┌──

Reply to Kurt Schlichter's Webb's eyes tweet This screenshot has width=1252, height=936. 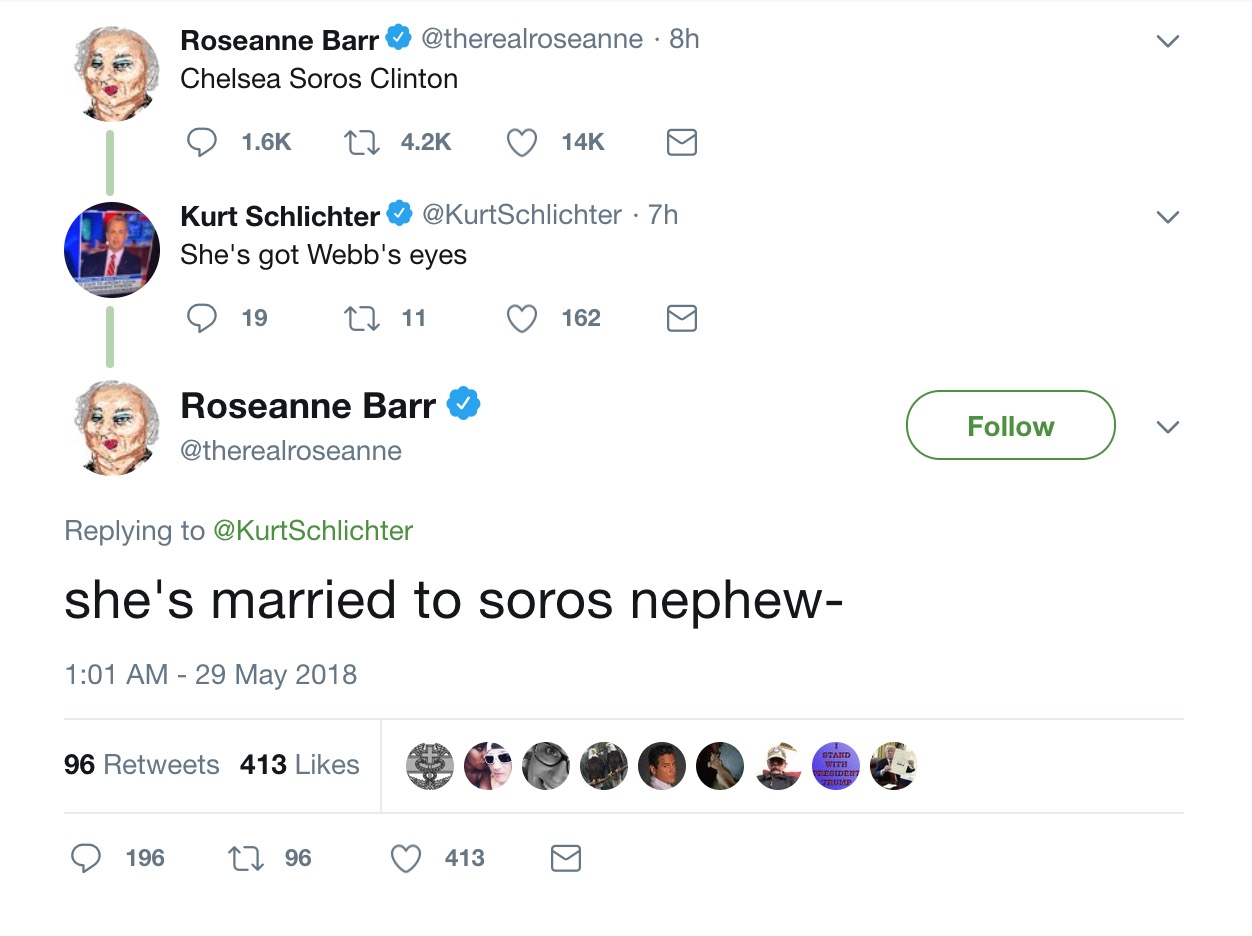coord(202,318)
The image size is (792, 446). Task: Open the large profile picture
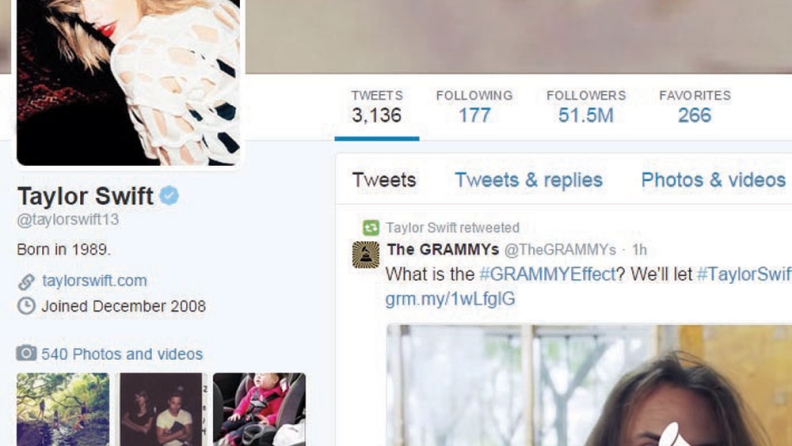pos(128,82)
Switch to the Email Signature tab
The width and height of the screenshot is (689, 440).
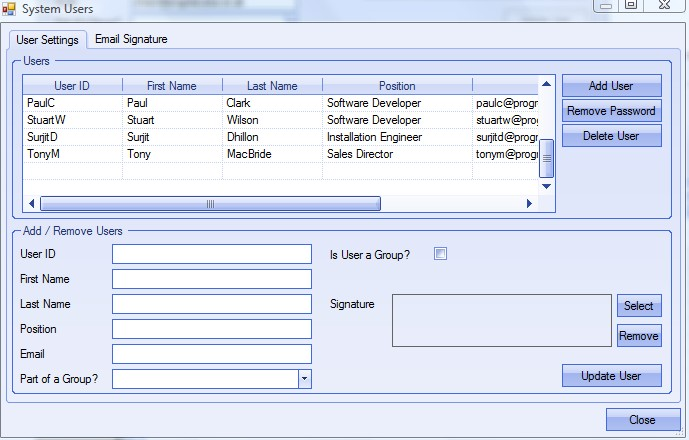tap(131, 39)
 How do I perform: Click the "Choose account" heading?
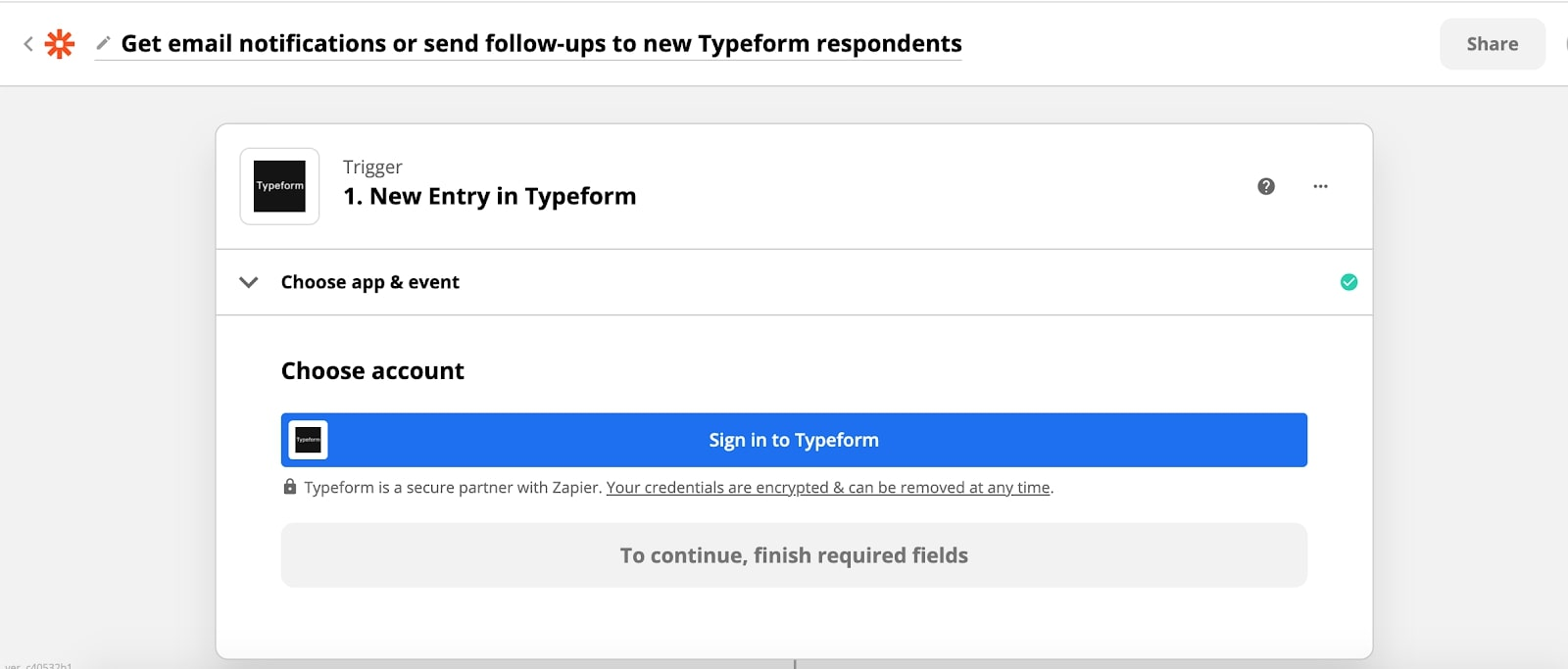[x=372, y=371]
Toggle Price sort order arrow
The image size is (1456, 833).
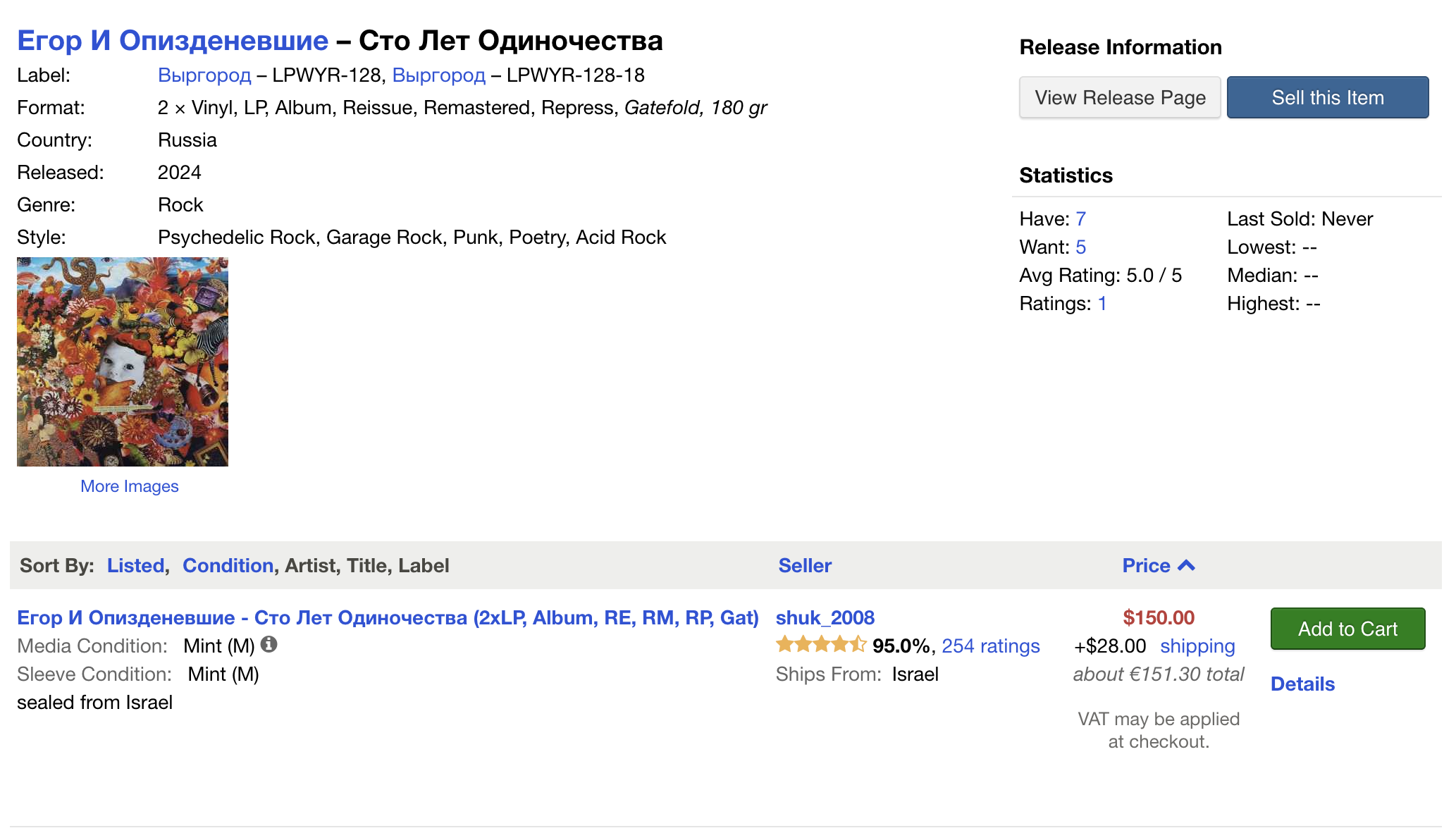(x=1187, y=565)
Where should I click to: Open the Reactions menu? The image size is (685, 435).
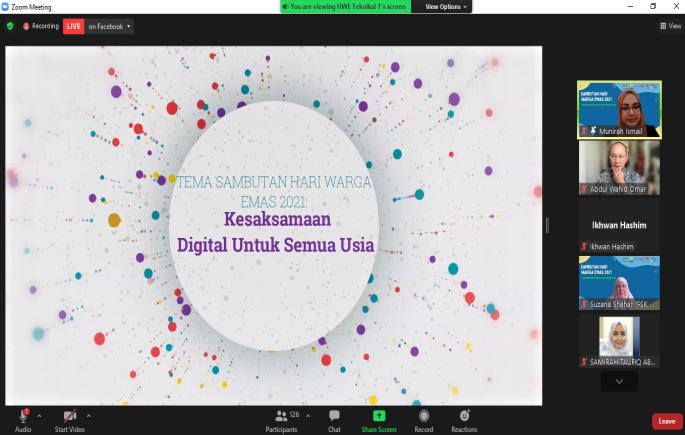pyautogui.click(x=464, y=415)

└──

* Set problem
Rewrite the stretch of the records from the line containing "Switch to the Email Signature tab" through the end, replacing "image size" with "screen dimensions" and changing nothing else. Leave the pictures out of your answer.

* Exercise answer
Switch to the Email Signature tab
The width and height of the screenshot is (689, 440).
tap(131, 39)
 How do I perform: Click the "Choose account" heading?
[x=372, y=371]
Toggle Price sort order arrow
The screen dimensions is (1456, 833).
(x=1187, y=565)
Where should I click to: Open the Reactions menu? The screen dimensions is (685, 435).
pyautogui.click(x=464, y=415)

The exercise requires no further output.